Questions about death were the centerpiece of conversations this quarter in the MCDM course, The Table of Truth: Re-imagining the Dinner Table as a Digital Media Storytelling Tool. With 80% of American healthcare dollars spent on the last two years of a person’s life, this is the most important conversation the United States is not having. Our main question for the quarter was simply, how do you want to die? Suddenly, a snap judgment answer, “At home, Notebook style,” got a little more complicated.

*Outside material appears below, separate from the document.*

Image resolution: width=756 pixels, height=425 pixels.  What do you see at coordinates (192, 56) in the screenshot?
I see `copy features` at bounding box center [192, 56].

The MCDM course, The Table of Truth: Re-imagining the Dinner Table as a Digital Media Storytelling Tool, was dreamt up by Associate Director Scott Macklin and MCDM Fellow Michael Hebb.



Photo by Scott Macklin

This ten-student class has met every Wednesday from 6-9 p.m. at the fabulous [storefront] Olson Kundig location during the Fall quarter. The purpose of this class is to investigate the future of the table and its relationship to digital media. Our Table of Truth is a forceful piece that digitally records, captures, inspires, and transmits the stories we tell around it each session. Our questions for the quarter have revolved around death, and mainly, how we want to die. With 80% of American healthcare dollars spent on the last two years of lives, this is the most important conversation the United States is not having.

Outside of class we’ve read from Aristotle, Greek symposiums, and how to properly execute a dinner party with refined etiquette according to Robert Farrar Capon. We’ve also spent a fair amount of time musing over Jae Rhim Lee’s Mushroom Burial Suit TED talk. (If you think you’re eco-friendly, check her out.) We’ve heard from the brilliant minds Bess Lovejoy author of Rest in Pieces: The Curious Fates of Famous Corpses, palliative care and oncologist physician Anthony Back, headstone artist Greg Lundgren, poet Kate Lebo, and and many more. A major partner for this project is Alexandra Drane, who gave both a tear-jerking and heartwarming TEDMED2010 talk about discussing death and death care with family. Our time in and outside of the classroom has been well spent.

But with all of our immersion into death, which is just as much a conversation about life, our most rewarding class experience came on All Hallows Eve where our Olson Kundig table was opened to our friends and family as we prepared dinner for a communal discussion.


Photo by Scott Macklin

We served an escarole, persimmon and almond salad with fabulous feta cheese crumbles; taro, turnips, romanesco and onions; a vegetarian tamale with cherry tomatoes and oregano and a chicken sausage and chipotle tamale both covered with a complimenting pumpkin seed mole. For dessert (because you can’t go this far into a meal without dessert), Mexican hot chocolate and lady-finger cookies were snacked on. And maybe 6-8 bottles of wine and Bassano del Grappa.


Photo by Scott Macklin

If you didn’t get your tuition’s worth from this class, I don’t know what would.

Delicious food aside, the point of this dinner was to express ideas with people from our networks and communities. We each opened a vein of vulnerability that night and expressed deep emotions and personal feelings around the idea of death. Death iconography, sugar skulls, shows like Dexter, The Walking Dead, and zombie apocalypses have become pop-culture norms, yet we’re still not only afraid of death itself but afraid of talking about it, too. At our Halloween community dinner, a major

conclusion to be drawn was that when people die, they would like it to be fast, or while asleep without feeling any pain. I myself said “Notebook style”, wrapped up in the arms of my loved one. Though our topic has revolved around death, I think it’s really been about pain and experiencing the uncomfortable human emotions and feelings of vulnerability, weakness, and loss of control. It seems these are more frightening than death. Death, depending on what you believe in, is perhaps just drifting off into permanent, oblivious slumber-land, a step to reincarnation, or a path toward eternal happiness and joy. What’s to fear about that? Pain and death are associated together but perhaps might be better looked at as somewhat mutually exclusive.